- Assignment:
For the material below, count the lines containing "page" and reply with the number alone.

(Listed records Opens)

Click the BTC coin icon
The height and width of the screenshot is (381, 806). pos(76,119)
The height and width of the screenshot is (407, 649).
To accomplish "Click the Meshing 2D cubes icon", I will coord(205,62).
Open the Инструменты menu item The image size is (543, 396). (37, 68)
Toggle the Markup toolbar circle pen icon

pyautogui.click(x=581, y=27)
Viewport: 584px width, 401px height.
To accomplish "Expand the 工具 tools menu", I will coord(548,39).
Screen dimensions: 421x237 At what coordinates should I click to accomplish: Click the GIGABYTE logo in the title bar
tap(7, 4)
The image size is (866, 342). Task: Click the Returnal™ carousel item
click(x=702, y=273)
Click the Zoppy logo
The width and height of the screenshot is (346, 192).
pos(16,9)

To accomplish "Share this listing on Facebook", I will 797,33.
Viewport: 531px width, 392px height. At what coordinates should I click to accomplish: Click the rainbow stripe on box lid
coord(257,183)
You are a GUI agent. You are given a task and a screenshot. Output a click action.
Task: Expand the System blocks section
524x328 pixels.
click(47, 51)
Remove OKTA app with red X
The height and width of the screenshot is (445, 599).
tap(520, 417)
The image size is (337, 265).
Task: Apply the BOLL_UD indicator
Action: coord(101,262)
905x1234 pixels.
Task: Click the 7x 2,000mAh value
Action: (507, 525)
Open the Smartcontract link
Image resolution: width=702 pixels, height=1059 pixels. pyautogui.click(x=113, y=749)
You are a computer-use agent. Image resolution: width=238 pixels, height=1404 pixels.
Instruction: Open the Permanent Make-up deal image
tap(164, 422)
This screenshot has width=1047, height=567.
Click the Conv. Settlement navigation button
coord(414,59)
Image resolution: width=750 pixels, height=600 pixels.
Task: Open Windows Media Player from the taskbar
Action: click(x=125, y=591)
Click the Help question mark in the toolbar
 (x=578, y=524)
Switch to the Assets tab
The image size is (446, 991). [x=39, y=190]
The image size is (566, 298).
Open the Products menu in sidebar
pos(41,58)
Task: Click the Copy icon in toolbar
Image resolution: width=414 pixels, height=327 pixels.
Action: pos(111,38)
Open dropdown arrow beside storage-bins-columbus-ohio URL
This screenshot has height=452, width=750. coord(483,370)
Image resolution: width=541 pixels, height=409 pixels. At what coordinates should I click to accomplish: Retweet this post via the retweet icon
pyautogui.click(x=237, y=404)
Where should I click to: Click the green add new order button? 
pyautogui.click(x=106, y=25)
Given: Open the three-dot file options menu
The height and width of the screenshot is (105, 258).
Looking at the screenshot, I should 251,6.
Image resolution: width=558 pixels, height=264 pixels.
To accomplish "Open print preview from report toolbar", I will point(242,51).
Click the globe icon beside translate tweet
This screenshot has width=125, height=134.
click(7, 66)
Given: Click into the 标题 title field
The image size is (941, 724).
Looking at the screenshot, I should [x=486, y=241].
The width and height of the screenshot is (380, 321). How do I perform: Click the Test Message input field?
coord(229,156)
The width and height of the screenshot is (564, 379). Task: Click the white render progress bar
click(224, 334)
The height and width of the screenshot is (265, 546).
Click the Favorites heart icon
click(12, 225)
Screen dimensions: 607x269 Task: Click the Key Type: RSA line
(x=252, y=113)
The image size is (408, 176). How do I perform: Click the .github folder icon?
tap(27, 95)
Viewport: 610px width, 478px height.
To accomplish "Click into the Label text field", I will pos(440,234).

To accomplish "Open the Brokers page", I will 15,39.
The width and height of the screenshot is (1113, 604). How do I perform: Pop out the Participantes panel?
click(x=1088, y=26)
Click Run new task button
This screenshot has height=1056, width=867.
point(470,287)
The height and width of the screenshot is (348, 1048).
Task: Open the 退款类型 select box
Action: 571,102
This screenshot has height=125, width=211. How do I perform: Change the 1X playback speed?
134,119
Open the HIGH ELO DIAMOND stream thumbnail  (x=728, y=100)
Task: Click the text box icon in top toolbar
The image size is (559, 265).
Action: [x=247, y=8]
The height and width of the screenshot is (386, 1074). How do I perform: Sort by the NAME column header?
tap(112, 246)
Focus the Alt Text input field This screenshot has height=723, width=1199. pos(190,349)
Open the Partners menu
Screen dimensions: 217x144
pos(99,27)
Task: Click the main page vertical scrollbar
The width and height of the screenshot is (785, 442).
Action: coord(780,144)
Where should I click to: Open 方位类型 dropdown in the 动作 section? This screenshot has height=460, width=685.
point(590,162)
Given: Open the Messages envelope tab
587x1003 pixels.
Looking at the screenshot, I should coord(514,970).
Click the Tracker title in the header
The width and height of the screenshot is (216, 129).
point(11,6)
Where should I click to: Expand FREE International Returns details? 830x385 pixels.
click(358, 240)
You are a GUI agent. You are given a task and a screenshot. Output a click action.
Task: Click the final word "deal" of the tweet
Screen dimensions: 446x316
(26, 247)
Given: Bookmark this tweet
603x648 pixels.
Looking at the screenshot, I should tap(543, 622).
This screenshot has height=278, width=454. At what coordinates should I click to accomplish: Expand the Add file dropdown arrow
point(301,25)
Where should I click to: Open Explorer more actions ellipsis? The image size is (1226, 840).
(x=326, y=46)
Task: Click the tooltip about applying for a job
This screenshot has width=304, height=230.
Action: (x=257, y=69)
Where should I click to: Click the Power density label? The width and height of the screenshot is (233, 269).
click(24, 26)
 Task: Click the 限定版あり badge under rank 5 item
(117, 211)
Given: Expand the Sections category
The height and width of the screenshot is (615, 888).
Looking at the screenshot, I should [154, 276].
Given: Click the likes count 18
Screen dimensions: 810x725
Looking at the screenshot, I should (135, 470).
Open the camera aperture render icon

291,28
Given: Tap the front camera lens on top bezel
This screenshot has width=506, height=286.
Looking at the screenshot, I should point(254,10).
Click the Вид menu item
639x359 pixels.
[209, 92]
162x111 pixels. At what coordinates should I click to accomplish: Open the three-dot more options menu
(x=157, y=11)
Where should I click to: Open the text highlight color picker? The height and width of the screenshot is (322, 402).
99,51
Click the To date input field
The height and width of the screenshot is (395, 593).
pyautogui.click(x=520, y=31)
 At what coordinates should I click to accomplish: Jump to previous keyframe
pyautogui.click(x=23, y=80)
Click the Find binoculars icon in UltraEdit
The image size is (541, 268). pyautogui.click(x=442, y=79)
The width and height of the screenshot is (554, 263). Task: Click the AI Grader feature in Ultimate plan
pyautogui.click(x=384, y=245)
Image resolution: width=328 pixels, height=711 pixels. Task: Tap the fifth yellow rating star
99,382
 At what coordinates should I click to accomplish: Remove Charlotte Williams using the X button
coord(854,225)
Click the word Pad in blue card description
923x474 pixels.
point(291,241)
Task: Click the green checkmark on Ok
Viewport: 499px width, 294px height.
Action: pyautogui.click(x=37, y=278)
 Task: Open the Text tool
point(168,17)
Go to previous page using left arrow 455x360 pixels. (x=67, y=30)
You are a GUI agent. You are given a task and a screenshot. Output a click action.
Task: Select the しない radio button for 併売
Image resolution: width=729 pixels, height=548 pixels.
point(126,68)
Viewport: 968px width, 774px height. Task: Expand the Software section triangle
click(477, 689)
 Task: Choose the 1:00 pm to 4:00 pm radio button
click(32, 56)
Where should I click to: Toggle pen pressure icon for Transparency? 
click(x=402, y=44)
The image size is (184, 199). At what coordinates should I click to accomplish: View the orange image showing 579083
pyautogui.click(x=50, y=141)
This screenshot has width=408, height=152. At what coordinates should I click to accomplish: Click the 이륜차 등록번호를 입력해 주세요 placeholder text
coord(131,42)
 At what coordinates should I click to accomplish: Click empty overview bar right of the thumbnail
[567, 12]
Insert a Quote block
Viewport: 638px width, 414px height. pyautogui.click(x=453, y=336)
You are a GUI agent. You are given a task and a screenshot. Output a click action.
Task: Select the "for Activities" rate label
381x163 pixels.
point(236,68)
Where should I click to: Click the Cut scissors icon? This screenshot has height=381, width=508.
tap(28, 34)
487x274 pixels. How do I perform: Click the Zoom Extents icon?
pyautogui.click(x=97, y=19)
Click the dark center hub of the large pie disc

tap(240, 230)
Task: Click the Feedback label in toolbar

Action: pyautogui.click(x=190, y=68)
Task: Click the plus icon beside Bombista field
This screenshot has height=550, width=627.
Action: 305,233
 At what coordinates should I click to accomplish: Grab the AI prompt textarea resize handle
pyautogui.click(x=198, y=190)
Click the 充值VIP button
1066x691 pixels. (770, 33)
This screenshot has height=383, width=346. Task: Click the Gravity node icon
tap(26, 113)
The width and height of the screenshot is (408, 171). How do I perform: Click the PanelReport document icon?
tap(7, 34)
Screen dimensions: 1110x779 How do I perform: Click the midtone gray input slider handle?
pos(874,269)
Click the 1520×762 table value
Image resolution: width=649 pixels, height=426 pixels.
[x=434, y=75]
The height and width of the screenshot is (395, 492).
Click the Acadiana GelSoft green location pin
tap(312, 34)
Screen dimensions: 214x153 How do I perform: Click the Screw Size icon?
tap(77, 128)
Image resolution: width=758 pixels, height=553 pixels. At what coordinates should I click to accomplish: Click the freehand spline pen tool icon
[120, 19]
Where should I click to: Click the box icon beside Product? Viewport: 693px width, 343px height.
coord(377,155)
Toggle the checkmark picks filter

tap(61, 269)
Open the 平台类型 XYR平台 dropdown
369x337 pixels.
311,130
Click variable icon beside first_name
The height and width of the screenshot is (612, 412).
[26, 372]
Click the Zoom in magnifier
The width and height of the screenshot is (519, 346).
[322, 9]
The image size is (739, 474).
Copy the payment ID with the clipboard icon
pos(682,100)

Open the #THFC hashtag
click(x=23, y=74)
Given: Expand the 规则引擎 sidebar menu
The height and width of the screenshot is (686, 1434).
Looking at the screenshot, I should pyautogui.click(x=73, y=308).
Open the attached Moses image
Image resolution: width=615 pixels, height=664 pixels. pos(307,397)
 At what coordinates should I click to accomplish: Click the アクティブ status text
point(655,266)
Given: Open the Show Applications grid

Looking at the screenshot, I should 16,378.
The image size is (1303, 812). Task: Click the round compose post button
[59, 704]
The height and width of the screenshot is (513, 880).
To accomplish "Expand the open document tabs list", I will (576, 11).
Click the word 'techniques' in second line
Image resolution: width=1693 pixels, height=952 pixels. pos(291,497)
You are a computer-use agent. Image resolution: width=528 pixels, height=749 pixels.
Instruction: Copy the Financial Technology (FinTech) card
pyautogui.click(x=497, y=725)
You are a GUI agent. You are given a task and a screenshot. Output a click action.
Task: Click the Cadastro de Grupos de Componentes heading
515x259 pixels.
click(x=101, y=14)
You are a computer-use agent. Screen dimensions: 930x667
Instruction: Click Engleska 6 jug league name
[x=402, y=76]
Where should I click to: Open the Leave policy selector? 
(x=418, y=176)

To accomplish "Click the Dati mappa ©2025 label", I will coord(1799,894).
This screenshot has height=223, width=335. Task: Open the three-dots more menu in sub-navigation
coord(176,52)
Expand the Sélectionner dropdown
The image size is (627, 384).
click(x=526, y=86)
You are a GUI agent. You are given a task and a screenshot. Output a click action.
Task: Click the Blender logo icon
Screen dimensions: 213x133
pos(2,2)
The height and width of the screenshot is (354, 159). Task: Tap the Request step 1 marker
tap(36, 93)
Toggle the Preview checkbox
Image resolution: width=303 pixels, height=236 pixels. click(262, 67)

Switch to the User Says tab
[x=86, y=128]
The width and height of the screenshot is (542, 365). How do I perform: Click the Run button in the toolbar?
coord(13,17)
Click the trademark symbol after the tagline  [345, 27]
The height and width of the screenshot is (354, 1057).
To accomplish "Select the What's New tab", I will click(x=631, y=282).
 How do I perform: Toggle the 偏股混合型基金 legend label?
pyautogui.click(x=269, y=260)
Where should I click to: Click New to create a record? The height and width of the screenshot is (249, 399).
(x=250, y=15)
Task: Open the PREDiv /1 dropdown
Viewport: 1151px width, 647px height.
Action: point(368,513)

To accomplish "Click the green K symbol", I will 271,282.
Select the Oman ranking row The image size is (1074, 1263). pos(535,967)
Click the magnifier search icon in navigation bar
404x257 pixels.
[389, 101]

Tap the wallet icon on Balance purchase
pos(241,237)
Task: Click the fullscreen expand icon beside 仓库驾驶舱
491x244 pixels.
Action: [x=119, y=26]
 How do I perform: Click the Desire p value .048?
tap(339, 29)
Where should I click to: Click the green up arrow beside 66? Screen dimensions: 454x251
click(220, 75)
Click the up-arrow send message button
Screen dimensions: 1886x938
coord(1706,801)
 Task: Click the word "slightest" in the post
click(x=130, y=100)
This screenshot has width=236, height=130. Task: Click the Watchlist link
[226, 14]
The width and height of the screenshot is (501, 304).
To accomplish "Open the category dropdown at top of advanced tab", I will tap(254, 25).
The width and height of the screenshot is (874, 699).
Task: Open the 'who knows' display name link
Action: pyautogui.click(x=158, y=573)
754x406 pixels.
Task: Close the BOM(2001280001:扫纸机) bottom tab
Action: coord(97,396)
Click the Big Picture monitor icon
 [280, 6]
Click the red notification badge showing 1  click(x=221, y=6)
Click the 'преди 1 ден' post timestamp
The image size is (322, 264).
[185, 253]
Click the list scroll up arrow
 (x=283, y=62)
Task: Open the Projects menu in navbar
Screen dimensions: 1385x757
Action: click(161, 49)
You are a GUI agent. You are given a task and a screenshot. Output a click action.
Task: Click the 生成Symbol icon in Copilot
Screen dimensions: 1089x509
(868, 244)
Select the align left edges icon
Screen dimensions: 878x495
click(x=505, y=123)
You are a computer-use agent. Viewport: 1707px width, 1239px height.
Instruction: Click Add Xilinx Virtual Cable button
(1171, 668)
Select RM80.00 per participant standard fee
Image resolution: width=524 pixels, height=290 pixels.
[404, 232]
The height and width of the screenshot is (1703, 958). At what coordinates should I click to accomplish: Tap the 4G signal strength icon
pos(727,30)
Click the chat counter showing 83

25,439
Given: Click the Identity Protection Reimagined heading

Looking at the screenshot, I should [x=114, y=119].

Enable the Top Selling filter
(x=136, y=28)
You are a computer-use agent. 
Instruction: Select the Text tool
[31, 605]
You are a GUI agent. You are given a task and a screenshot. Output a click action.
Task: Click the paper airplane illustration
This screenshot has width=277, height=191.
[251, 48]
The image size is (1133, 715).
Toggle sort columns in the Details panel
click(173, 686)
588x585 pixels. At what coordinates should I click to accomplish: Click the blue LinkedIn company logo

(Listed records Closes)

- Result:
3